The novel "Ali and Nino" tells about the love between an Azerbaijani and a Georgian teenager. Depicted as symbols of Asia and Europe, they meet in the Caucasus and there can be united. Almost one century after Ali and Nino was published, can the Caucasus be European and can it be united?
"Some scholars look on the area south of the Caucasian mountains as belonging to Asia, while others, in view of Transcaucasia’s cultural evolution, believe that this country should be considered part of Europe."

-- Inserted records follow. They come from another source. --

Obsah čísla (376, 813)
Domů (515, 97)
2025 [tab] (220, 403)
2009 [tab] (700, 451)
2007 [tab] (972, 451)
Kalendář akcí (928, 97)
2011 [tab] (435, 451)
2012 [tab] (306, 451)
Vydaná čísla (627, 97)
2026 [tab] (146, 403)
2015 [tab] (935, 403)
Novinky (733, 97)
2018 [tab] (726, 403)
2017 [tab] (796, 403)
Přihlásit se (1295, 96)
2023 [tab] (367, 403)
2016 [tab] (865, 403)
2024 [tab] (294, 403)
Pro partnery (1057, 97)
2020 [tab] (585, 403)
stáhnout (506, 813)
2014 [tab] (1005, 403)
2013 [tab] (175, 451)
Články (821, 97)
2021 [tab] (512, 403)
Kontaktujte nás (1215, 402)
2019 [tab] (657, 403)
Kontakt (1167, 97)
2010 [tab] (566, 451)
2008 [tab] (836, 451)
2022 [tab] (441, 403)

With these words, Professor Sanin frames the issue for his class at the Imperial Russian Humanistic High School of Baku described by Kurban Said (pen name for Lev Nussembaum) in his famous book Ali and Nino, first published in 1937. The novel tells a love story of an upper-class Azerbaijani Muslim teenager, Ali Khan Shirvanshir, and a Georgian princess, Nino Kipiani, that evolves in Baku, the capital of Azerbaijan, prior to the Soviet takeover in 1920. The novel takes its readers on a journey across the Caucasus and on to its wider neighbourhood, stretching from the shores of the Caspian Sea to Karabakh and to the mountains of Dagestan, where the two get married. The novel’s principle characters continue on to Georgia, Persia and finally end in Baku in the midst of war.

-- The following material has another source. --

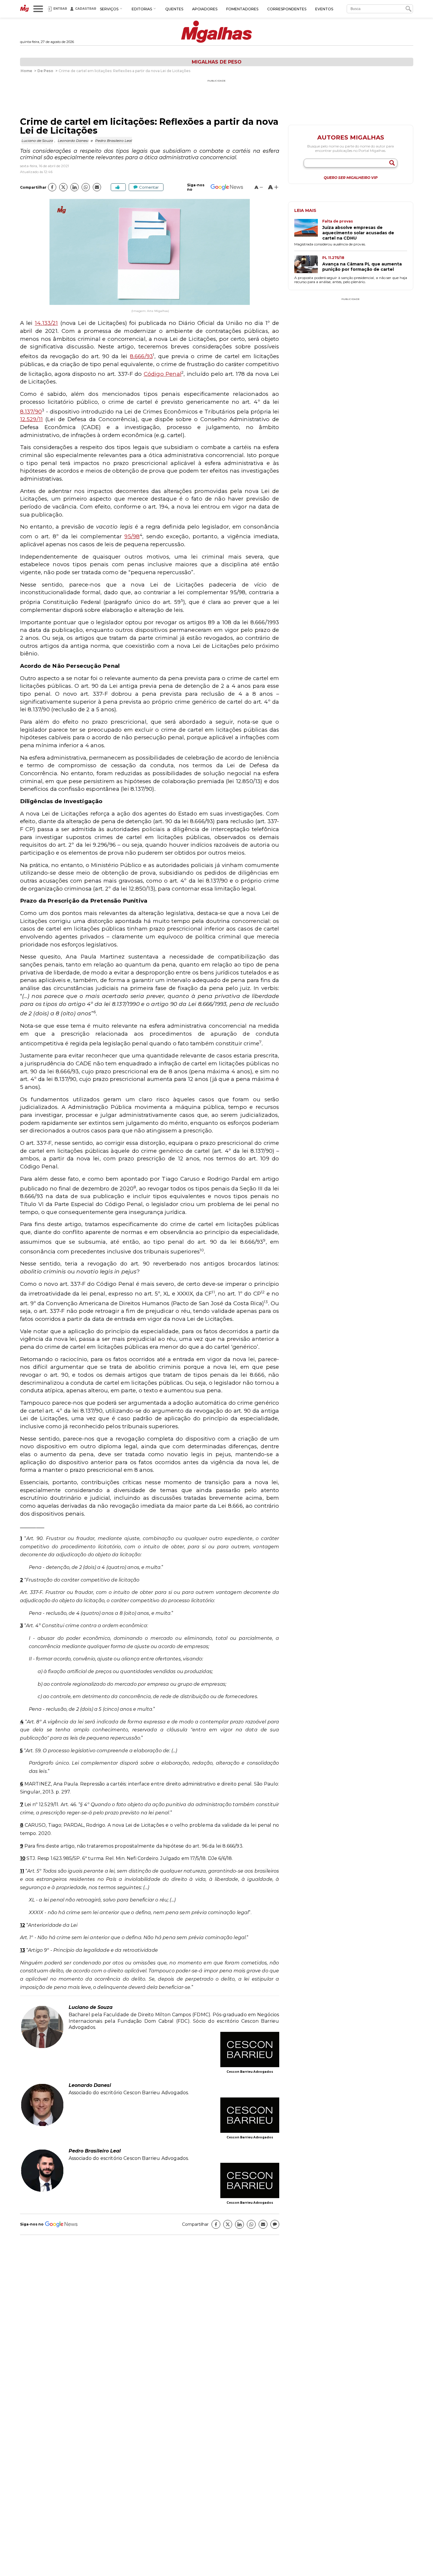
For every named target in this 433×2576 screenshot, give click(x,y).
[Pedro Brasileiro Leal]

While the book focuses on Ali and Nino’s love, it is more than just a romantic story of two teenagers. The descriptions of different communities living in Azerbaijan – Armenians, Russians, and Georgians – and of the greater Caucasus neighbourhood reveal a sense of belonging to Europe, already at the beginning of the twentieth century.
“Here we are, representatives of the three greatest Caucasian people: a Georgian, a Mohammedan, an Armenian. Born under the same sky, by the same earth, different ad yet the same, like God’s Trinity. European, and yet Asiatic, receiving from East and West, and giving to both”.
I’d be just as unhappy in Paris
as you were in Persia.
Let's stay in Baku,
where Europe and Asia meet.
Given the book’s historical setting, the author unsurprisingly writes of Russia’s influence in the region and the Russians’ playful approach, treating this region as a child in need of constant protection.
“They [Russians] pretend that they must protect us, one against the other […] trying to tell us that we are children […] but we are not children any more, we have been grown up for quite some time”.
...in terms of human and cultural space,
there is no North and South Caucasus,
there is one Caucasus,
that belongs to Europe
and will one day join
the European family of free nations.
Decades later, with the Caucasus having gained its independence following 70 years of Soviet rule, it remains divided. Armenia and Azerbaijan are stuck in a state of no-war, no-peace over the disputed territory of Nagorno-Karabakh. Georgia is recovering from a war with Russia over South Ossetia and Abkhazia. Russia still treats the Caucasus as a child in need of protection. Moreover, the strong sense of belonging to Europe evident throughout Said’s book, let alone being part of Europe is distant as ever, at least for Azerbaijan and Armenia.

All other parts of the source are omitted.